Peter Hyman, who runs School 21, a free school for four- to 18-year-olds in Newham in the East End of London, said learning to speak eloquently had now become a “moral issue” for schools.

It was the key that could unlock the door to helping young people find their way in the world and to employment, he argues in today’s Times Educational Supplement.

The image of the monosyllabic teenager has been stoked up by fictional TV characters like Little Britain’s Vicky Pollard with her catchphrase of “Yeah but no!” and comedian Harry Enfield’s teenage character Kevin who asserts that everything is “so unfair”.

Mr Hyman said that talk was “an undervalued area of literacy” which wrongly received less time in the curriculum than reading and writing.

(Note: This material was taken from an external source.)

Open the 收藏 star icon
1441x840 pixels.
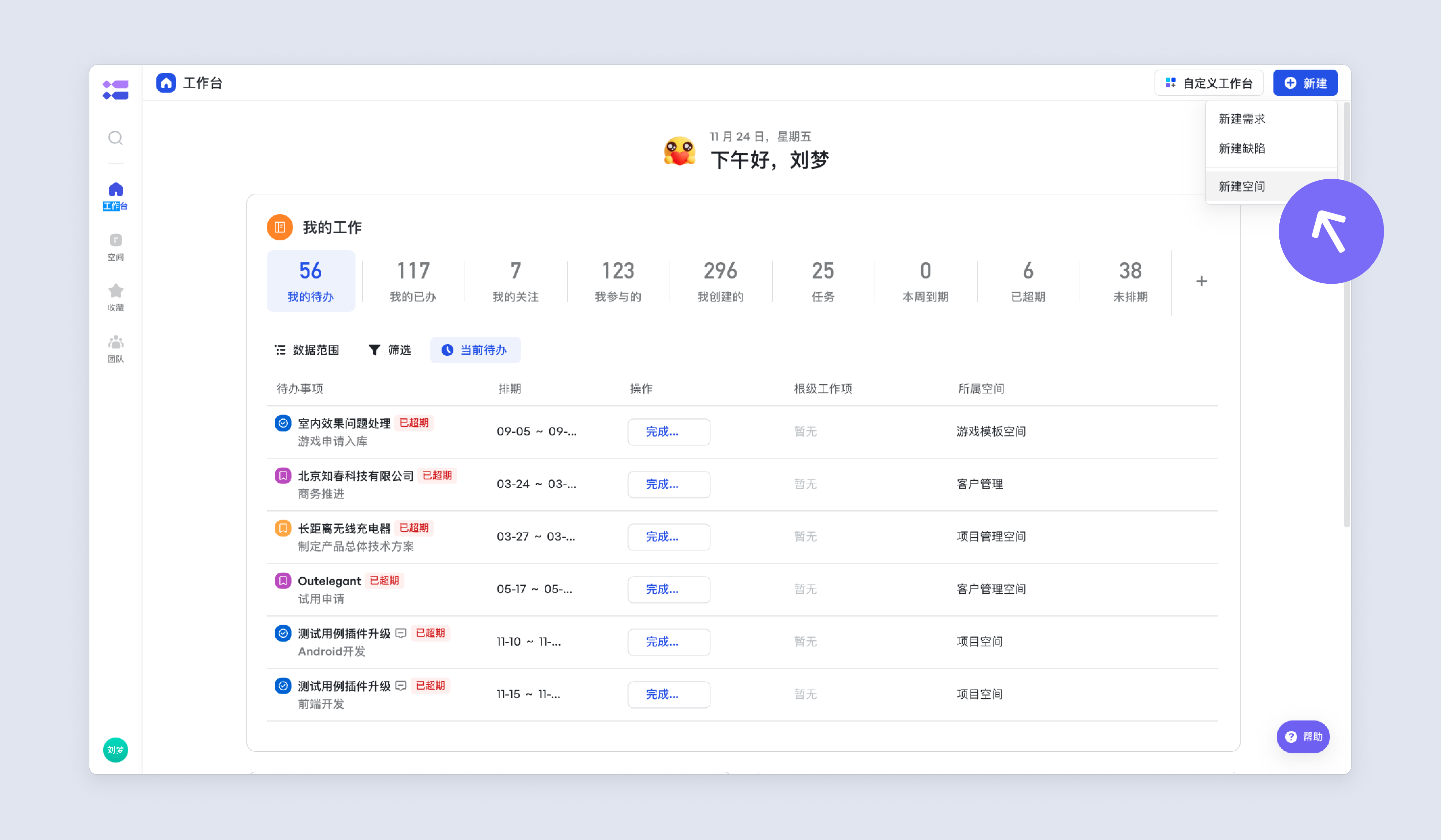116,297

He also criticised exam regulator Ofqual for deciding to remove marks for speaking and listening from the GCSE English exam, pointing out that oral exams were being give more weight in modern foreign languages qualifications. Yesterday Ofqual announced speaking would account for 25 per cent of the marks in modern languages.

“Speaking eloquently is a moral issue because to find your own voice both literally and metaphorically and be able to communicate your ideas and your passions is crucial to how they [young people] are going to be a success in the world,” he said. “If you can speak and articulate yourself properly that will happen.”

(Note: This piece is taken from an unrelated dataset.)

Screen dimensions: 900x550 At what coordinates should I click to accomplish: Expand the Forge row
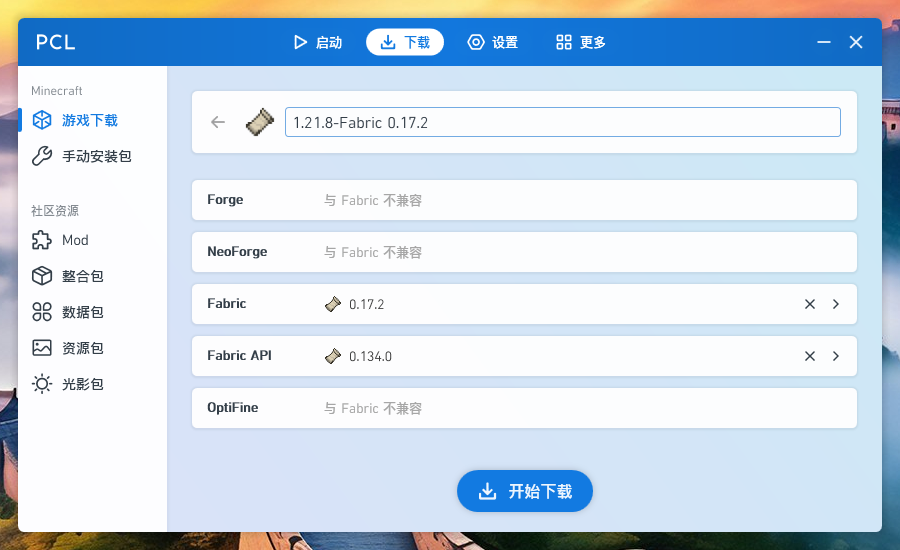click(524, 200)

He added: “We’ve got to dispel the myth of the grunting teenager, the monosyllabic teenager that makes employers say ‘I’ve got this person who I know on paper is quite good but they can’t string a sentence together’."

He said that some people believed “the silent classroom is the good classroom” when in reality it meant “the death of learning, unless there’s a particular reason for it”.

He said he liked to go round classrooms in his school and hear children talking to each other, discussing things, debating and questioning. “High quality talk” was at the centre of his school’s day - from morning assembly to round table classroom discussions with the spoken word “built into the DNA of the school”.

Mr Hyman called for a “bigger debate” about the issue, adding: “I think there’s too much of a fashion now of saying ‘the quieter the better, that shows you’ve got behaviour under control’.

“I think that is completely the wrong way to go and we’ve got to put speaking up there on a completely equal footing with reading and writing.”

His school has just begun a pilot project with Cambridge University aimed creating and testing a range of ways teachers can boost and assess their pupils’ speaking skills.

It is one of a number of initiatives aimed at boosting young people’s skills in debating, public speaking and other areas of speech.

Janine Ryan, of the English-Speaking Union, which has run 50 workshops in schools under the theme “discover your voice”, said: “If the young people are silent, it doesn’t mean they don’t have anything to say... it can be that no-one has ever asked them for their opinions before.”